The ECG-gated CT protocol includes a pre-contrast scan of the entire thorax, an angiographic scan with z-axis coverage from the thoracic inlet to the diaphragm, and a LIE scan with the field of view limited to the heart after 7-10 minutes of the injection of contrast medium (CM [3].
If there are no contraindications, it is recommended to administer sublingual nitroglycerin about 3-5 minutes before the scan for coronary dilation and, in patients with high heart rate (HR), it is recommended to administer beta-blockers to obtain a target HR < 65 beats per minute [3].
A prospective ECG-gated cardiac CT angiogram is preferred for patients with sinus rhythm and HR < 65 bpm, whereas a retrospective ECG-gated scan is recommended in patients with arrhythmias, high heart rate, or if it is necessary for the evaluation of cardiac motion (i.e., suspected Takotsubo cardiomyopathy) [3].
The kVp setting for the angiographic study is influenced by the patient's BMI, specifically [3]:
- 80 kVp for BMI < 20.
- 100 kVp for BMI between 20 and 30.
- 120 kVp for BMI > 30.
It is recommended to use a high-concentration iodinated contrast medium (370-400 mg/mL) [3] to reach an optimal Iodine Delivery Rate (IDR) of 2 g I/s [4].
The contrast infusion protocol involves a three-phase injection [3]:
- First phase: contrast bolus.
- Second phase: mixed solution (70% saline solution and 30% contrast medium).
- Third phase: saline solution.
For selecting the scanning timing, it is preferable to use the bolus tracking technique by circumscribing a region of interest (ROI) within the left ventricle with a starting threshold value of 100 HU.
With a 256-detector CT, the amount of contrast used is calculated based on the flow rate chosen to have a total infusion duration of the iodinated bolus of 12 seconds and the mixed bolus of 5 seconds, for a total volume of contrast medium between 62 ml and 78 ml [3].
The infusion rate varies based on the set kVp [3]:
- 4.6 ml/s at 80 kVp.
- 5.4 ml/s at 100 kVp.
- 5.8 ml/s at 120 kVp.
If the TRO is negative, an additional contrast bolus is administered within 3 minutes of the first one to reach a total iodine dose of about 600 mg per kg.
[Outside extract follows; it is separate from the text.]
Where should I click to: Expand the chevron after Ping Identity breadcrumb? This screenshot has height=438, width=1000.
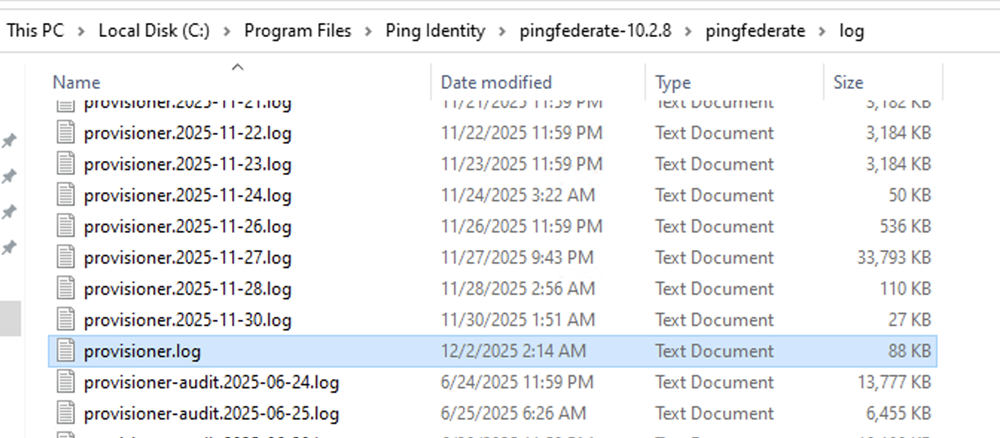[x=501, y=31]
The volume of contrast medium to be infused with the second bolus is calculated according to the formula:
[Patient Weight (Kg) / Concentration of iodinated contrast medium (370 o 400 mgI/mL)] * 600
to which the amount already administered for the angiographic study is subtracted [3] [5].
The LIE-CT scan is acquired after 7-10 minutes from the infusion of the second contrast medium bolus with the same technical setting used for the pre-contrast scan, i.e., by performing a scan at 80 Kv [3].
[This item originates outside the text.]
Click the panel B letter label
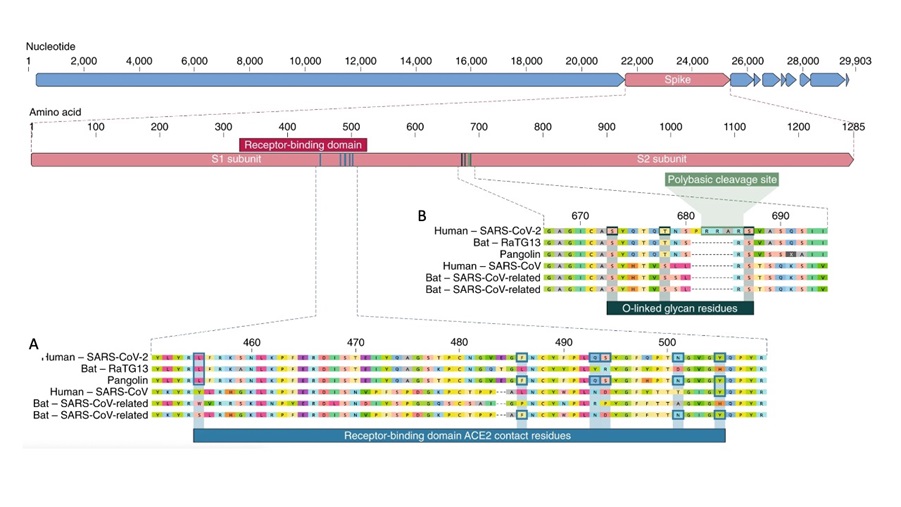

In patients with triple rule out negative, LIE allows assessing the presence of myocardial damage, defined as a focal hyperdense area compared to the surrounding heart muscle [5].
Depending on the location of the scar, it is possible to distinguish between an ischemic pattern or a non-ischemic pattern [6] [7] [8].
In the ischemic pattern, the scar involves the subendocardial and/or transmural region.
In the non-ischemic pattern, the involvement is in the intramyocardial or subepicardial region. The identification of a scar in these locations is suggestive of myocarditis or cardiomyopathies.
In the absence of myocardial damage, the quantification of ECV is useful for the diagnosis of diseases in which there is an increase in the extracellular space, as occurs in some cardiomyopathies (e.g. amyloidosis).
The ECV is calculated by the following formula:
ECV CT = (1-Hct) * (Δ UH myocardium / Δ UH blood)
Where Hct is the hematocrit of the patient measured on the same day of the CT analysis, Δ UH myocardium is the difference in myocardial attenuation between the LIE scan and the precontrast scan while Δ UH blood is the attenuation difference of the intraventricular blood pool [3].
ECV values are considered normal if they are below 27% [9]. However, some diseases may show increased values [10] [11] [12].
Although the evaluation of LIE on CT shows a slight underestimation of the extent of myocardial scarring compared to cardiac magnetic resonance [13], the simultaneous evaluation of TRO, LIE and ECV in patients with chest pain and mild elevation of troponins increases diagnostic accuracy up to 90% (vs 50% of TRO alone) [3].